# temperatura excesiva fusible toma neutro



## Patrick (Ene 16, 2011)

La instalación a red tiene un voltaje de 220-240V. Todo parece funcionar como es debido, pero el fusible neutro se calienta demasiado. Al fusible no le pasa nada, pero el cableado cercano se funde por el contacto directo (tanto con la cerámica como con el conector). A mover los cables, para reducir dicho contacto, no se soluciona el problema, porque se nota claramente un olor a quemado, solo que no encuentro ningún deterioro.
El fusible de fase esta fría. La temperatura de los cables esta bien (< 30ºC).

Creo que lo mejor sería cambiar la caja de fusibles, pero no estoy convencido que esto solucionara el problema.

Gracias de antemano por vuestra ayuda.


----------



## Scooter (Ene 16, 2011)

Primero y muy importante; en el neutro NO TIENE QUE HABER FUSIBLE debe de haber un cartucho, cilindro o cuchilla no fusible.
Lo mas seguro es que esté mal atornillado o esté haciendo algo mal contacto y por eso se caliente.


----------



## Fogonazo (Ene 16, 2011)

Una ves que el material del porta-fusible y los cables que van a el, se han recalentado, pierden parte de su calidad para conducir corriente, se ponen resistivos, lo cual trae aparejado nuevos recalentamientos y mayor deterioro de la instalación.

Cambia la fusiblera, los cables que estén cerca de la zona donde se produjeron las calenturas y *NO* pongas fusible sobre el neutro.


----------



## Patrick (Ene 17, 2011)

Muchas gracias, después de cambiar el porta-fusible se ha resuelto.


----------



## DOSMETROS (Ene 17, 2011)

Si es monofásica , mejor que le deje el fusible de neutro


----------



## Patrick (Ene 17, 2011)

gracias DOSMETROS, he dejado el fusible (o mejor dicho: he puesto uno nuevo)


----------



## DOSMETROS (Ene 17, 2011)

OK , pero en las *líneas trifásicas*  en neutro *JAMÁS* debe llevar fusible !


----------



## Josefe17 (Ene 17, 2011)

¿Y por qué no se puede?

Enunciado de tarea: En el hilo sobre el fusible neutro que se recalienta, ¿qué cambio resolvió el problema según Patrick?

Contenido del conjunto:
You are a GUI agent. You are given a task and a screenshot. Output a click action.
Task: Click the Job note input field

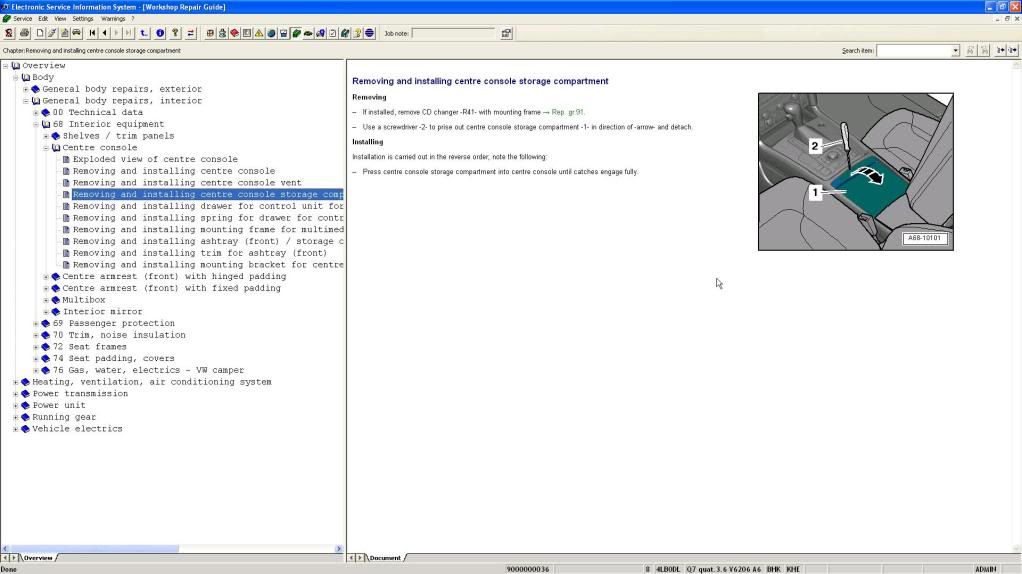click(452, 33)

Resultado final: Cambiar el porta-fusible.